Goal: Please present the records as a Markdown table with the columns Row and Line, from the line containing "Screen dimensions: 930x386" through the end of the records. Put a row number in Row and the text of that line in Line, and leave out any blank lines.

====== Material

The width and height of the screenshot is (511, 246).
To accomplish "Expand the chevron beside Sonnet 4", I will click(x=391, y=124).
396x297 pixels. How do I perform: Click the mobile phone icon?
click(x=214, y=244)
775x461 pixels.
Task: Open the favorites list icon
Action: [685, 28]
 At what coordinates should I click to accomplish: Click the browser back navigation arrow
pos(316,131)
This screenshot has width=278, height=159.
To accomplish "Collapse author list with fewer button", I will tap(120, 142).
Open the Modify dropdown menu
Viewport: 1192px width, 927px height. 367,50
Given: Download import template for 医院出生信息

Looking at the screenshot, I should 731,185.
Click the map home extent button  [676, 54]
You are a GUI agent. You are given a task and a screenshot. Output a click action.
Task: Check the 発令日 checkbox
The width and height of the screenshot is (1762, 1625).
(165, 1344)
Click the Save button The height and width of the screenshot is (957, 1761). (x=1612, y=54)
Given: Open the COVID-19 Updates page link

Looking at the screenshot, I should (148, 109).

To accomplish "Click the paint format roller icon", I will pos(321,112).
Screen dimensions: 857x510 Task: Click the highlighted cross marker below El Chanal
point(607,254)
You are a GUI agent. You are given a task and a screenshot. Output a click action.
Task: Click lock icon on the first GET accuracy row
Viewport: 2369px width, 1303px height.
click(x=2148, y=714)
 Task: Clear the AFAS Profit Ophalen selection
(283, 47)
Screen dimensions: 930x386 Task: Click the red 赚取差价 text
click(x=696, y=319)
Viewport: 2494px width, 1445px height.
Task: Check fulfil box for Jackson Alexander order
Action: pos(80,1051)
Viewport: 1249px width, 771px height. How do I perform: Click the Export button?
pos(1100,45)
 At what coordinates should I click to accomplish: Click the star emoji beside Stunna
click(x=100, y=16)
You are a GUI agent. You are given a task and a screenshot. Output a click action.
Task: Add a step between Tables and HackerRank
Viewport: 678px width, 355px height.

============

Exercise result:
| Row | Line |
|---|---|
| 1 | Screen dimensions: 930x386 Task: Click the red 赚取差价 text |
| 2 | click(x=696, y=319) |
| 3 | Viewport: 2494px width, 1445px height. |
| 4 | Task: Check fulfil box for Jackson Alexander order |
| 5 | Action: pos(80,1051) |
| 6 | Viewport: 1249px width, 771px height. How do I perform: Click the Export button? |
| 7 | pos(1100,45) |
| 8 |  At what coordinates should I click to accomplish: Click the star emoji beside Stunna |
| 9 | click(x=100, y=16) |
| 10 | You are a GUI agent. You are given a task and a screenshot. Output a click action. |
| 11 | Task: Add a step between Tables and HackerRank |
| 12 | Viewport: 678px width, 355px height. |